So I happened upon some cultured buttermilk for $0.50 a quart, and figured I could do something with it. I’ve made an Ethiopian dish with a buttermilk curd that I can never get enough of, so I figured I could do something like that. While looking for the recipe I happened upon other versions of “fresh cheese”, and started wondering about sweet versions, and about a savory cheesecake that I read is usually made with ricotta.
From “The Spruce” link below.
“Farmer’s cheese is a fresh or unaged cheese and is also known as dry curd cheese or peasant cheese and is used in countless European recipes. Farmer’s cheese is known as twaróg in Polish, surutka in Croatian and Serbian, tvaroh in Czech and Slovak, túró in Hungarian, varškės in Lithuanian, lapte covăsit in Romanian, tvorog in Russian, skuta in Slovenian, and syr in Ukrainian.”
Most versions include heating the buttermilk, some include whole milk, and a sweet version involved freezing rather than heating the milk!
How does THAT work?

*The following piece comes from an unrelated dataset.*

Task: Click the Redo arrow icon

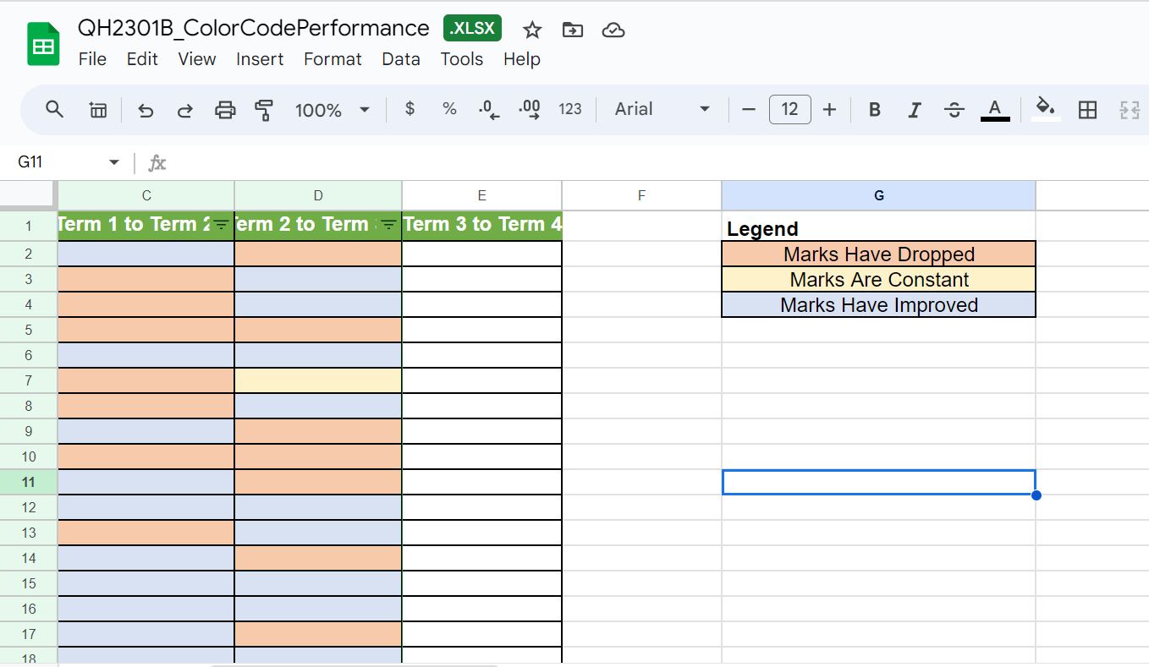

How is it different?
How To Make Farmer’s Cheese & 5 Ways To Use It
I would love an idea for a no crust savory “cheesecake” with low-ish/er carbs.
Here is one with farmers cheese, again from The Spruce.
" A mild cross between ricotta and cream cheese, this fresh farmer’s cheese is everything you always wanted in a soft cheese – mild in flavor, creamy but somewhat loose consistency and thus effortlessly spreadable."
These Food Network Savory Cheesecakes start with 8 ounces cream cheese and a cup of some other cheese.
And more from The Spruce
"They don’t resemble the type of cheesecakes Americans are familiar with, aka cream cheese or New York-style cheesecake (although they do exist), because they’re usually made with dry curd cheese or farmer’s cheese. "
I’ll be saving the whey for various fermenting projects.